On the other side, the customized mapping approach such as ODEMapster [17], Triplify [18], D2R Server [19], and OpenLink Virtuoso [20] lets a domain expert to create a mapping between the relational schema and an existing target ontology, which is used to convert RDB content to RDF. However, early surveys of RDB-to-RDF tools [21] revealed that the tools typically adopt proprietary mapping languages. Triplify [18] offers a Linked Data publishing interface and provides a simplistic approach to publish RDF from RDB. D2R Server [19] is an engine that directly maps the RDB into RDF and uses D2RQ mappings to translate requests from external applications to SQL queries on the RDB. This implementation was first available for the D2R language and later for R2RML. Moreover, there are some tools for implantation DM and R2RML such as r2rml4netFootnote 2 and db2triplesFootnote 3. The r2rml4net is a library for processing the R2RML mapping documents, which provides functions to load R2RML mapping document and functions to convert relational data to the RDF dump. The db2triples-software tool is an RDB2RDF AntidotFootnote 4 Java implementation of the DM specifications and the R2RML for extracting data from RDBs and loading data into an RDF triple store. Recent efforts offered MIRROR system [22] for produce mappings in the R2RML language and an RML mapping language [23], an extension of R2RML, for non-relational sources and the integration of heterogeneous data formats to support XML and JSON data sources expressions in the mappings. In this work, we focus on the RDB schema. Meanwhile, other researches introduced a semi-automatic mapping approach for generating R2RML mappings based on a set of correspondence assertions (mapping between relational metadata and the vocabulary of a domain ontology) defined by domain experts [24, 25]. Therefore, the user still needs to draw correspondence assertions (CAs) from the input system (source RDB schema and target ontology/RDF schema) to specify the mapping between them.
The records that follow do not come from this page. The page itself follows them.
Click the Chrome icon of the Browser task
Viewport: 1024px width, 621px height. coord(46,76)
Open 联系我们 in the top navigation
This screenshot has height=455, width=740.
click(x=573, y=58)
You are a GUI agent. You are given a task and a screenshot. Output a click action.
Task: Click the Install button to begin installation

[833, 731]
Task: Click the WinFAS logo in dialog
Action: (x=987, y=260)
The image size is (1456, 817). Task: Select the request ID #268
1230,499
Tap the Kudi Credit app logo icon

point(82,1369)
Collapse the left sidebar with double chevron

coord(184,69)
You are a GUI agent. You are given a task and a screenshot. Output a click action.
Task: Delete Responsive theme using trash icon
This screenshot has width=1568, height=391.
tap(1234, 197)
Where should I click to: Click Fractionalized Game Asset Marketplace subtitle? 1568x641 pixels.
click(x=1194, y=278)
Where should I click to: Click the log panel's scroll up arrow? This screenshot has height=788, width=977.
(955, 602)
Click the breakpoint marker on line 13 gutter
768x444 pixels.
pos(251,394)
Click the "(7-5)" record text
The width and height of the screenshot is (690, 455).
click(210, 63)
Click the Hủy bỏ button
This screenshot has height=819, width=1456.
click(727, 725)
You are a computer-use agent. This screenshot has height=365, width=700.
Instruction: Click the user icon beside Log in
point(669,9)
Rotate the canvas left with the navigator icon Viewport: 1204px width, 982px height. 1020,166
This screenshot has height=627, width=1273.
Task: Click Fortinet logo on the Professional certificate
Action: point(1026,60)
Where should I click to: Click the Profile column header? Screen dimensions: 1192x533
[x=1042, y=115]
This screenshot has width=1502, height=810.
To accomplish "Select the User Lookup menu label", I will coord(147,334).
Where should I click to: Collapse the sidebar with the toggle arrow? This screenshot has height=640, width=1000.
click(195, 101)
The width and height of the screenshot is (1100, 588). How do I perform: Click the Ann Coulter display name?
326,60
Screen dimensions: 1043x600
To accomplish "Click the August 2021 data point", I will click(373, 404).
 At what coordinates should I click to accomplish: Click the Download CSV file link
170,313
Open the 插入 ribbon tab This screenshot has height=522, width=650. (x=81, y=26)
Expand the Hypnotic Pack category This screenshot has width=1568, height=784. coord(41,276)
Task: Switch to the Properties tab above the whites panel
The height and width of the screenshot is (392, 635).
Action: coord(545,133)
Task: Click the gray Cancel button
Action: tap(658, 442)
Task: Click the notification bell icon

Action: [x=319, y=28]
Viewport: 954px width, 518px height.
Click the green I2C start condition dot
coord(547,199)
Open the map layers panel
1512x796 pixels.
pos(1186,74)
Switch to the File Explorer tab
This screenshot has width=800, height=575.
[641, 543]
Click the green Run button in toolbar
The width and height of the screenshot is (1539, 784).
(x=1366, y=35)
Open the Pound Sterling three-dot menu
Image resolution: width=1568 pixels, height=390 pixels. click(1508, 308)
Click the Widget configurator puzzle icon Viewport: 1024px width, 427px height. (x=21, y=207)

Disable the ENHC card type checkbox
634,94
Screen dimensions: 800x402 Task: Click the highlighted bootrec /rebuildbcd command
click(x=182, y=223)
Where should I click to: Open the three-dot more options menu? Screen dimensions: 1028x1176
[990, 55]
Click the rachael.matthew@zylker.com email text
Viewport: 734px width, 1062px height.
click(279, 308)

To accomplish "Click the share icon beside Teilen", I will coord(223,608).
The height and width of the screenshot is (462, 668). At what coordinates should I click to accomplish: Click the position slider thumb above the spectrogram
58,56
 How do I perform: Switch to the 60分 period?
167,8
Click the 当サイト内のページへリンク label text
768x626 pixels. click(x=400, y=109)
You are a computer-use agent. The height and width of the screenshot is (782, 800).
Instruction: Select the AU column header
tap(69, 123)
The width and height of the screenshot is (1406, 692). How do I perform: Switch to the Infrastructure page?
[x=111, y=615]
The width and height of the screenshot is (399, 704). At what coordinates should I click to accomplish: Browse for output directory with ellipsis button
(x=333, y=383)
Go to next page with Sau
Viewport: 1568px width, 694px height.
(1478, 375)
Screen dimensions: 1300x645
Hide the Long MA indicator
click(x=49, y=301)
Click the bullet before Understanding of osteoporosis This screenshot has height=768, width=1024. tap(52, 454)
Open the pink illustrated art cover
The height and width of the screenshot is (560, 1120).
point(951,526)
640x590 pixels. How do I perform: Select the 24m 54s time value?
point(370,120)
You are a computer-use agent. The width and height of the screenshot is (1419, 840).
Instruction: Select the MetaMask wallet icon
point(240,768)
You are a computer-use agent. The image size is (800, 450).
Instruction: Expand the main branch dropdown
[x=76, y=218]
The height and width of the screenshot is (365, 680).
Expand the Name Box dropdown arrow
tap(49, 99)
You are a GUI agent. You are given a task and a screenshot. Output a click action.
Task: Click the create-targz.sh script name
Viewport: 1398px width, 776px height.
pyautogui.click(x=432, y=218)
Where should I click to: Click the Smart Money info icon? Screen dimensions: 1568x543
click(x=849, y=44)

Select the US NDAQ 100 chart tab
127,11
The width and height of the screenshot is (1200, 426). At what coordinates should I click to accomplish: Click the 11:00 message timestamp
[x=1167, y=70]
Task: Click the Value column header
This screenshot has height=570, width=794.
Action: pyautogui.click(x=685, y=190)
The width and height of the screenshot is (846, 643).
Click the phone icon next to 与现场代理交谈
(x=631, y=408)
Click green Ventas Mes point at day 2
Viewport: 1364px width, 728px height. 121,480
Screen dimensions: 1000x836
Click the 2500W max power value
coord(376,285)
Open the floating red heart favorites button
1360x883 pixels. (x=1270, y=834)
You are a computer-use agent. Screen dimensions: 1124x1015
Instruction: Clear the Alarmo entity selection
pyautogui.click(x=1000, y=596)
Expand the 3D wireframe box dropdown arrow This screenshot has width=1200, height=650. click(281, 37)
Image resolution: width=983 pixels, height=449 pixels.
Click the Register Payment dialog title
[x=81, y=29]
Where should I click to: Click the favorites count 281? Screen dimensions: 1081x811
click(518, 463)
Based on the previous literature, mapping generation remains far from well understood and need to be further explored. Therefore, generation of R2RML mapping documents automatically from RDBs becomes an important challenge to avoid appearance of mistakes in R2RML mappings in addition, it reduces the generation time and no need for domain experts.

3 Basic Concepts

This section gives a brief overview of the R2RML and DM with the relationship between them. The W3C has recently standardized the RDB-to-RDF (RDB2RDF) mapping mechanism and language to bridge the gap between RDBs and the semantic web. These standardized namely Direct Mapping (DM) of relational data to RDF [4] and R2RML: RDB to RDF mapping language [5]. The mapping engine of approaches/tools generates RDF dataset from RDB schema and its instances. The main step in this engine is to decide how to represent RDB schema concepts in terms of RDF classes and properties from tables and columns. This is done by mapping RDB concepts to an ontology vocabulary, to be used as the base to generate a set of RDF triples from relational data.

3.1 R2RML Standard

R2RML is a language for describing customized mappings from a relational database to RDF dataset. The input of an R2RML mapping is an RDB schema and its instance. The output is an RDF graph. This mapping definition is represented as an RDF graph using the R2RML vocabulary and serialized in the RDF Turtle syntax (RDF triple Language) [26] which is the recommended syntax to write R2RML mapping documents. The structure of an R2RML mapping document consists of one or more triples maps, which contains a logical table, a subject map, and a number of predicate-object maps. The logical table can either be an SQL table, an SQL view, or an SQL query statement. The triples map specifies a rule for mapping each row of a logical table to a set of RDF triples. The subject map contains the rules for generating the subject for each row, often represented as an IRI. While the predicate-object map contains the rules for generating a predicate maps and object maps (or referencing object maps) from the values in the table row. The referencing object map allows using the subjects of another triples map as an object. Since both triples maps may be based on different logical tables, it may require a correlation between the logical tables.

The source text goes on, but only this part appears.